Convergence of empirical means in other norms

324 Views Asked by At

Say that we have a sequence $x_1,x_2,\dots$ of i.i.d. random vectors in $\mathbb{R}^n$ with mean $0$ and variance $\sigma^2$, meaning $$\mathbb{E}[\|x_i\|^2_2] = \sigma^2$$ for all $i$. Then it's a pretty standard excercise that the variance of the empirical averages tends to zero: $$\mathbb{E}\left[\left\|\frac{1}{N}\sum\limits_{i=1}^{N}x_i\right\|_2^2\right] = \frac{\sigma^2}{N}$$ What happens if I replace the Euclidean norm $\|\cdot\|_2$, in both the definition of $\sigma$ and in the norm of the average, with something else, for instance $\|\cdot\|_p$ with $p=1$ or $p=\infty$? Can I still obtain a bound, something like

$$\mathbb{E}\left[\left\|\frac{1}{N}\sum\limits_{i=1}^{N}x_i\right\|_p^2\right] \leq K\frac{\sigma^2}{N}$$ for appropriate $K$? I know that this is possible to do by invoking the equivalence any norm to the Euclidean norm, but this approach will introduce factors that depend on the dimension. My question: Is it possible to obtain a similar bound on the variance of the empirical averages that is independent of the dimension?

2

There are 2 best solutions below

8
On BEST ANSWER

This is false, at least for $\ell_1$. I'm going to use the following result: learning an arbitrary probability distribution $p$ over $\{1,..,n\}$ to total variation distance ($\ell_1$ distance between pdfs) say $0.01$ requires $\Theta(n)$ i.i.d. samples from $p$.

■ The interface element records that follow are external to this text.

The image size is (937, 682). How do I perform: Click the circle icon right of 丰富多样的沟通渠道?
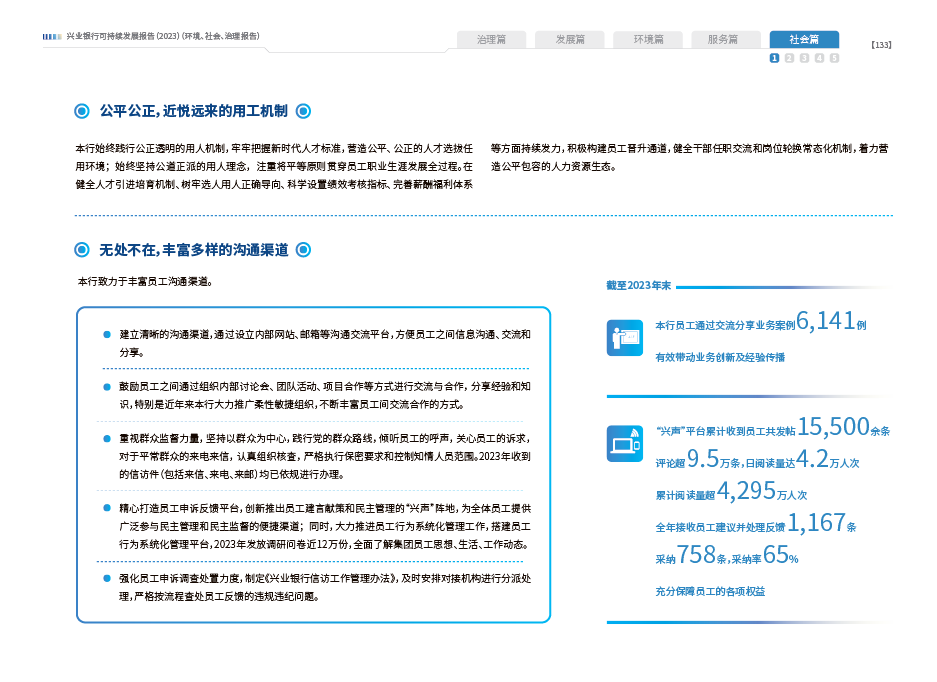(304, 249)
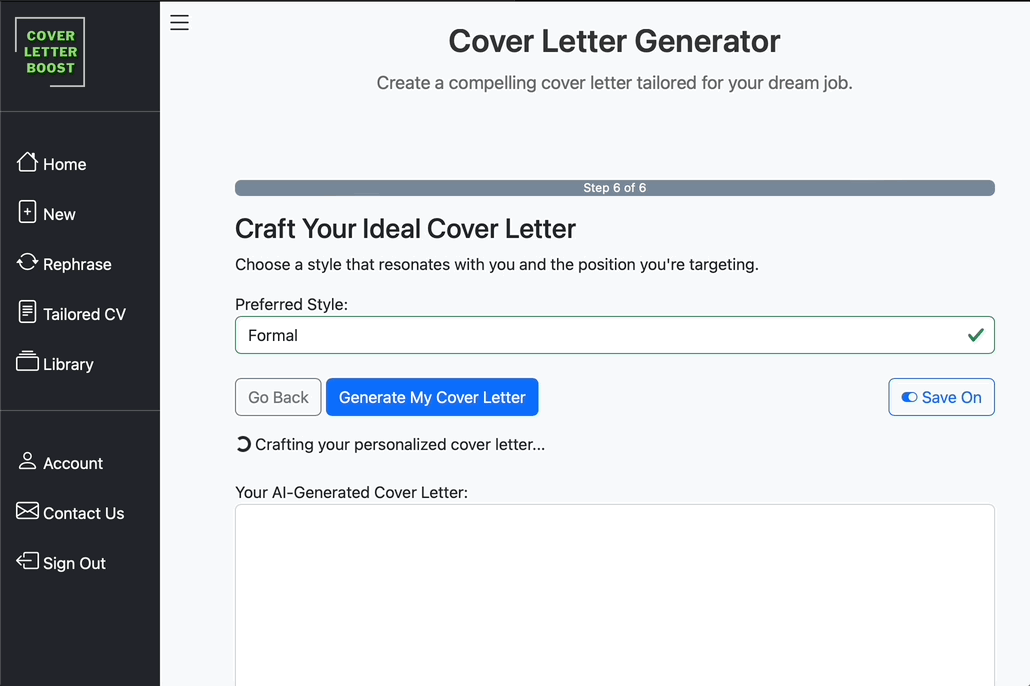Viewport: 1030px width, 686px height.
Task: Click the Go Back button
Action: (x=278, y=397)
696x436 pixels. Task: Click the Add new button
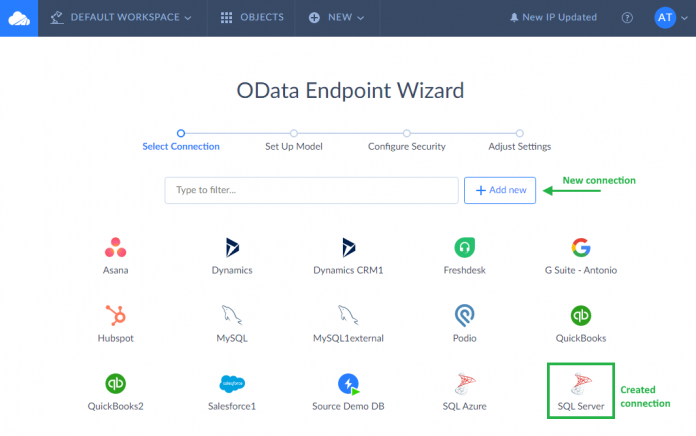(x=500, y=190)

Now, see $p$ as a vector in $\mathbb{R}^n$ (a vector of non-negative values summing to $1$). If you let $\mu$ be the vector $\mu=(p(1),\dots,p(n))$, then learning $p$ to total variation distance is equivalent to your problem: you want to learn $\mu$ in $\ell_1$ distance, you get i.i.d. vectors in $\mathbb{R}^n$ with mean $\mu$ and $\sigma^2=1$ (each sample has exactly one non-zero coordinate, equal to one).

This means that, at least for $\ell_1$, your $K$ has to depend on $n$, otherwise you could learn $\mu$ with a number of samples independent of $n$.

To summarize: the (minimax) rate of learning a univariate probability distribution over $n$ elements in total variation (TV) distance has a linear dependence on $n$ (see, e.g., [1]). Given $N$ i.i.d. samples from such a distribution $p$, you can simulate $N$ i.i.d. vectors in $\mathbb{R}^n$ (just by mapping each sample to its indicator vector), and learning the mean of those vectors in $\ell_1$ is equivalent to learning the distribution $p$ in TV distance. Therefore, the rate of the latter question must have at least a linear dependence on $n$ as well (as otherwise, the could perform the former task too efficiently).


[1] A short note on learning discrete distributions, by C. Canonne https://arxiv.org/abs/2002.11457 (just a reference for some of these learning/density estimation "folklore" facts)

3
On

To quote the above answer : "This is true, at least for $\ell_p$, $p \geq 2$" :-)

This is simply because on $\mathbb R^n$ (or more generally $\mathbb C^n$), if $0<p<q$,

$$\|x\|_{q}\le \|x\|_{p},$$

a surprisingly simple inequality a colleague taught me last week, see this question.

On the other hand the converse inequality (Jensen or Hölder - thanks Clement C.)

$$\|x\|_{p}\le n^{1/p-1/q} \|x\|_q$$

gives you a bound for $p \le 2$:

$$\mathbb{E}\left[\left\|\frac{1}{N}\sum\limits_{i=1}^{N}x_i\right\|_p^2\right] \leq \sigma^2 \frac{n^{2/p-1}}{N} $$

that indeed depends on the dimension.

EDIT : I noticed I did not change the definition of $\sigma$ as requested by the OP. Hence not a valid answer.